- What the exercise asks:
After locating the line that contains "Click the new record asterisk row selector", give that line and all the rest through the end of the entries again exactly, leaving the pictures out.

- Input records:
BEGIN
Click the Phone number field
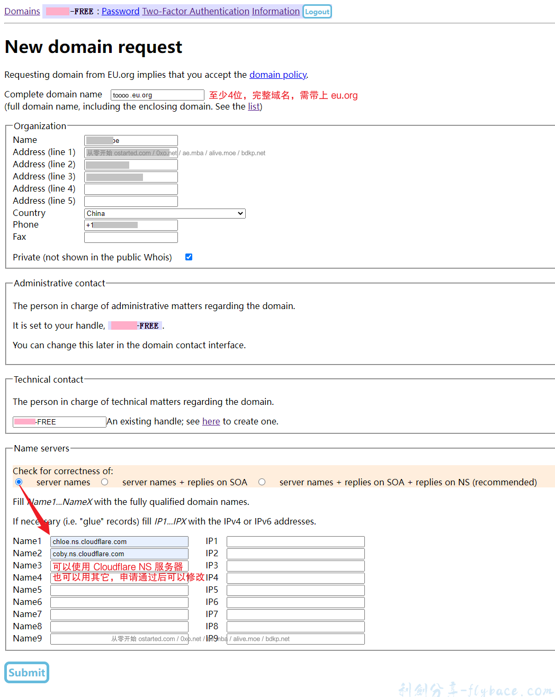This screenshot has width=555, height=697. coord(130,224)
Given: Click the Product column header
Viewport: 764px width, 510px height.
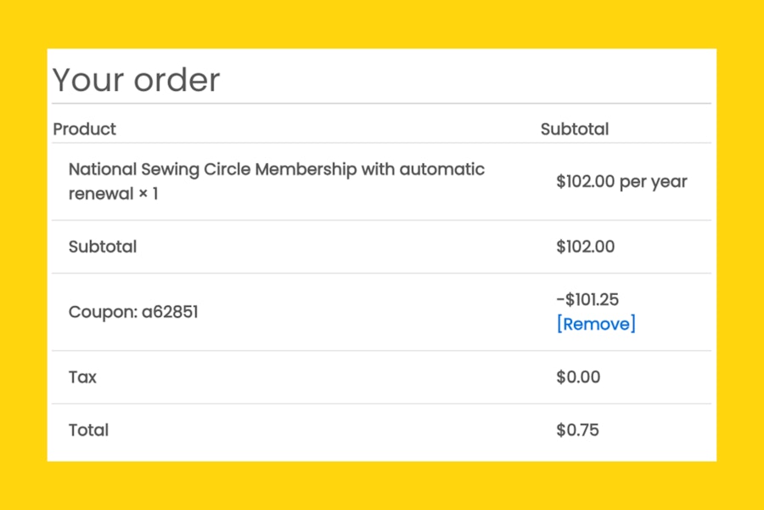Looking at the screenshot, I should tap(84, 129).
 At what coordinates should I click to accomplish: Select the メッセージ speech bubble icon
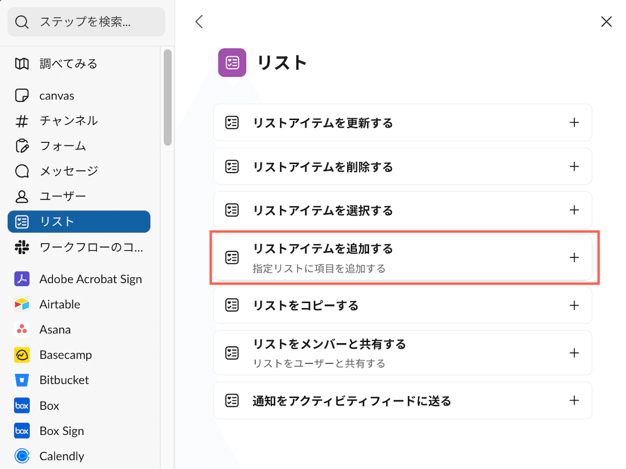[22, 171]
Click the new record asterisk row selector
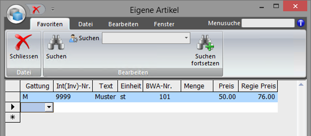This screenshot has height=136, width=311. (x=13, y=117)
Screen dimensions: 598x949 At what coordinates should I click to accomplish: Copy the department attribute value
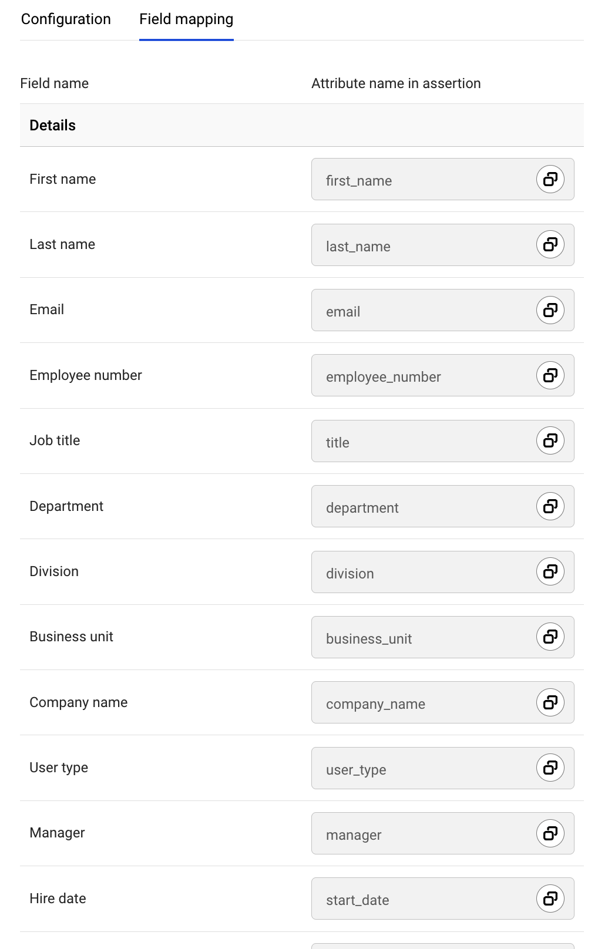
END
- Response:
Click the new record asterisk row selector
This screenshot has height=136, width=311. (x=13, y=117)
Screen dimensions: 598x949 At what coordinates should I click to accomplish: Copy the department attribute value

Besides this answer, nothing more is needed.